An audit of 24 established direct-to-consumer brands found that not one carried the complete set of structured data signals that AI assistants rely on to source and verify product recommendations. The second phase of the AI Readiness Audit, released by Generative Engine Optimization agency Firon Marketing, examined brands across apparel, skincare, supplements, home goods, food and beverage, and baby and family categories. The study measured three specific signals: FAQPage schema, Organization schema with a sameAs property, and Product schema with an AggregateRating value. Zero brands had all three, and zero brands had any one of the three on every audited page.
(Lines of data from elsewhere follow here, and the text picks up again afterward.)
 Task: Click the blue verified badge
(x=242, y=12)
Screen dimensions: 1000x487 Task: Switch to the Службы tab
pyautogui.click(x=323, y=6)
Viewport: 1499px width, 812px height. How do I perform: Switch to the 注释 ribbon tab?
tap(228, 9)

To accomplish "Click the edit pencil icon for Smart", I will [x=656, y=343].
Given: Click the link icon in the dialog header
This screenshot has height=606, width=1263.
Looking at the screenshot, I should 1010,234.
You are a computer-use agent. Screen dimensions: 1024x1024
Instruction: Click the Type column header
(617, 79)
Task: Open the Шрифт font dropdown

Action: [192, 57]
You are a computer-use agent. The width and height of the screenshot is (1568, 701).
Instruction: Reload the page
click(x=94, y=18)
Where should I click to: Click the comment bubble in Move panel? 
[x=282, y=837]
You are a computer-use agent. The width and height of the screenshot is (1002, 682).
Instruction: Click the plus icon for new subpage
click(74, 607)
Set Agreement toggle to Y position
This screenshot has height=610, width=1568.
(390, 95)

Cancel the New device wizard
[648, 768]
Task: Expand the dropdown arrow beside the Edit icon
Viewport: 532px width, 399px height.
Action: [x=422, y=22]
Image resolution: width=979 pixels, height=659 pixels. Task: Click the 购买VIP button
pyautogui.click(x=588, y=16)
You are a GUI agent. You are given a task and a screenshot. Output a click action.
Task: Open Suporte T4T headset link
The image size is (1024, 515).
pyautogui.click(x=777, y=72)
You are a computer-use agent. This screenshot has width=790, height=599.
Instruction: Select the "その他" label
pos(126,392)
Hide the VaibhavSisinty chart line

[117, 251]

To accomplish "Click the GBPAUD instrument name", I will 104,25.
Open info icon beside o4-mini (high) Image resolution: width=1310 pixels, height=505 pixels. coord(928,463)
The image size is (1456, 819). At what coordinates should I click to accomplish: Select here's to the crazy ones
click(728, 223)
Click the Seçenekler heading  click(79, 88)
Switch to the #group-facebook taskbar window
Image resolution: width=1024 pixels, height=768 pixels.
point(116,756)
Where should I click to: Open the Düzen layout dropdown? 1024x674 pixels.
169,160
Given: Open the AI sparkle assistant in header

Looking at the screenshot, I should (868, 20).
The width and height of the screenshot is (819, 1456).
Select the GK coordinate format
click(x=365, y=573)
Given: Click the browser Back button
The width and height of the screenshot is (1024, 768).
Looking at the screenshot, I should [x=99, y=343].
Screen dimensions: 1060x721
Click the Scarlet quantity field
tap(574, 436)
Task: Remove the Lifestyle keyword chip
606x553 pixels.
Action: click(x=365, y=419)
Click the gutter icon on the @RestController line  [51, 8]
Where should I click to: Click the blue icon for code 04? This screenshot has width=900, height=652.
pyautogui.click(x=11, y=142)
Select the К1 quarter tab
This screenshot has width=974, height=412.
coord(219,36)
FAQPage schema allows AI systems to extract a brand’s own answers to common customer questions. Organization schema with a sameAs property gives AI systems a verified path to cross-reference a brand against its social profiles and press coverage. Product schema with an AggregateRating value supplies the price, availability, and review data that AI shopping surfaces use to rank one product against another. According to the audit, 0 of 24 brands had FAQPage schema, 0 of 24 had Organization schema with a sameAs property, and 0 of 24 had Product schema with an AggregateRating value.

Page speed failures were universal. Of the 22 brands returning measurable lab data, none passed Google’s 2.5 second Largest Contentful Paint threshold. The average LCP across the full sample was 17.4 seconds, with the slowest homepage recorded at 54.51 seconds. In the August batch, average Total Blocking Time reached 13.9 seconds against a 0.2 second standard, and the average homepage transferred 26.5 megabytes. Every brand in that batch loaded at least 25 third-party scripts, and three loaded more than 80. Additionally, 23 of 24 brands had a missing or duplicated H1.

“Every brand in this study has a marketing team, an agency, and a budget,” said Alex Jordan, Founder and Chief Executive Officer of Firon Marketing. “What none of them has is a machine readable identity. AI assistants do not browse a website the way a shopper does. They parse it. When someone asks an AI assistant for the best organic baby food or the best mushroom coffee, the model is reading structured data to decide which brands are verifiable enough to name. A brand with no schema is not losing that comparison. It was never entered into it.”

Firon argues the gap is a structural problem rather than a competitive one. Because no brand in the sample has the signals, the category has no leader in AI recommendation, and the first brands to publish complete structured data stand to capture citation share across an entire vertical before competitors recognize the shift. The firm’s AI Readiness Audit tool is available at audit.fironmarketing.com. Firon Marketing is a Generative Engine Optimization and SEO agency working with direct-to-consumer and Shopify Plus brands on visibility inside AI search systems including ChatGPT, Google AI Overviews, Perplexity, and Claude. For more information, visit https://fironmarketing.com.

The implications for Texas businesses are significant. As AI assistants become a primary gateway for product discovery, brands without structured data risk being invisible in AI-generated recommendations. The audit suggests that the first movers to adopt complete schema markup and improve page speed could gain a substantial advantage in AI-driven commerce, not just in Texas but across the global market.